And now here's the diversion I promised in my introduction:
As Wittgenstein himself would have pointed out, the ideas I've just quoted don't have any consequences one way or the other for how you yourself might use the words "tool" and "game" and "language," don't argue for preserving standard usage or modifying it, expanding it or narrowing it. And the usage of those words doesn't suddenly get a new freedom or recklessness once we read Wittgenstein and discover that our use of those words isn't and never was directed by explicit definitions that instruct us how to use them.
What Wittgenstein's trying to do, among other things, is to walk us away from a certain philosophical assumption (call it "essentialism," the idea that there must be a common feature or set of features and that these common features must be not only what's most important about whatever it is that a term like "game" designates, but indispensable where all other features can be jettisoned) and a certain philosophical problem (call it "the problem of universals"). But he's not announcing a philosophical counterprinciple either. That is, he's not saying that games (or anything else) can't have features that are common to all, or that some features can't be more important than others, or indispensable. E.g., think of the term "scientific revolution," as Kuhn uses it.
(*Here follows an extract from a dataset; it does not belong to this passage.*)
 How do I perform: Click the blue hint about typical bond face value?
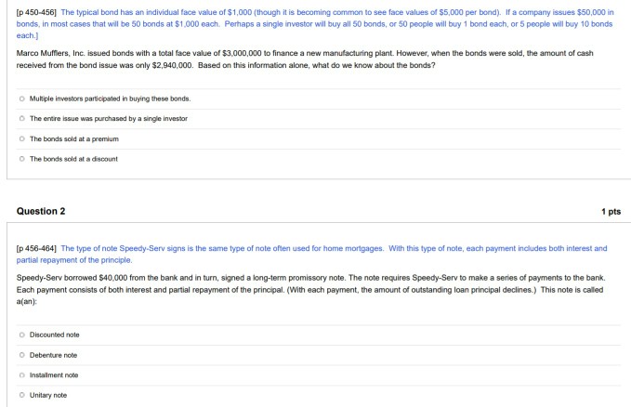315,24
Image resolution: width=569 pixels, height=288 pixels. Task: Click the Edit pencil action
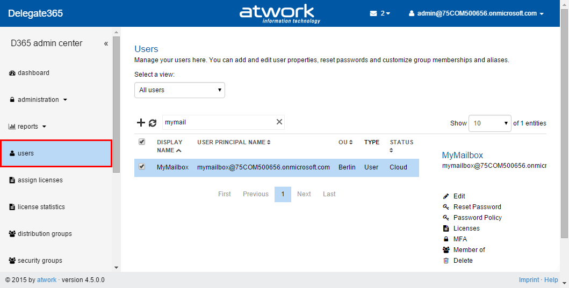click(x=459, y=196)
He's identifying features common to all scientific revolutions, in fact isn't just describing scientific revolutions but creating the concept for us by way of his description.
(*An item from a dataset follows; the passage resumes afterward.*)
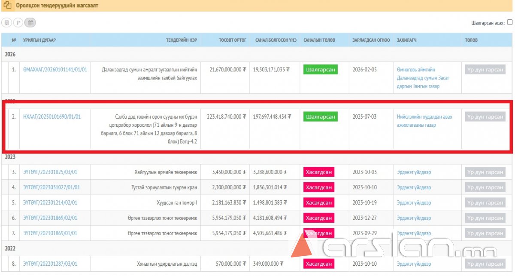
Task: Open tender ЭҮТӨҮГ/202201287/03/01
Action: (50, 264)
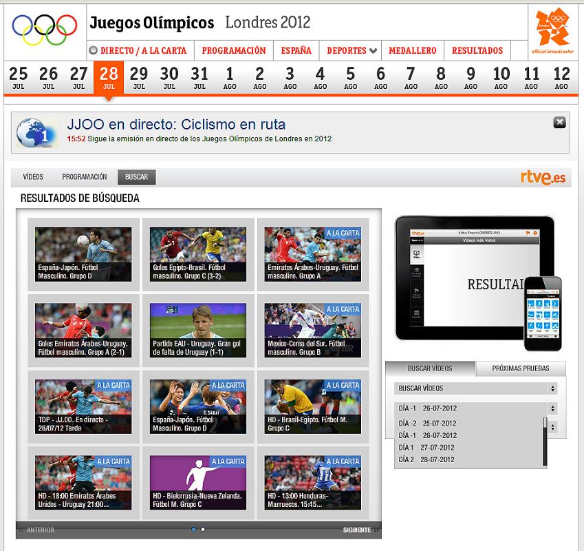Open the rtve.es logo link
Wittgenstein also isn't making a comment on the viability of concepts like "essence" and "fundamental," if you take the everyday - rather than the philosophical - usage of those words. (E.g., "I didn't get upset when he called me a crusty, since I knew that he was essentially a sweet kid"; "fundamental to Sam's character was his love and concern for his friend Frodo.")
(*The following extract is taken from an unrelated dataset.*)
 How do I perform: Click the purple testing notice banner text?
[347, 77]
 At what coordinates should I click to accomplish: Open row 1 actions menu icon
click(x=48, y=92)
But I draw from Wittgenstein's example an added sociological point: that, at least as regards current usage in English and German of the words "game" and "tool," the essentialist assumptions that he's trying to walk us away from actually don't intrude on our use of the words "game" and "tool" at all. This sort of essentialism is simply not in effect, is not a force in the world when it comes to these words. And I'm going to extrapolate from those two examples the general idea that essentialist assumptions have little or no impact on everyday life. So it's only in special circumstances (the circumstances probably go only a little beyond "when doing philosophy"; they're not widespread) that such assumptions have any presence in the world, and the assumptions don't jump from those circumstances into the rest of life.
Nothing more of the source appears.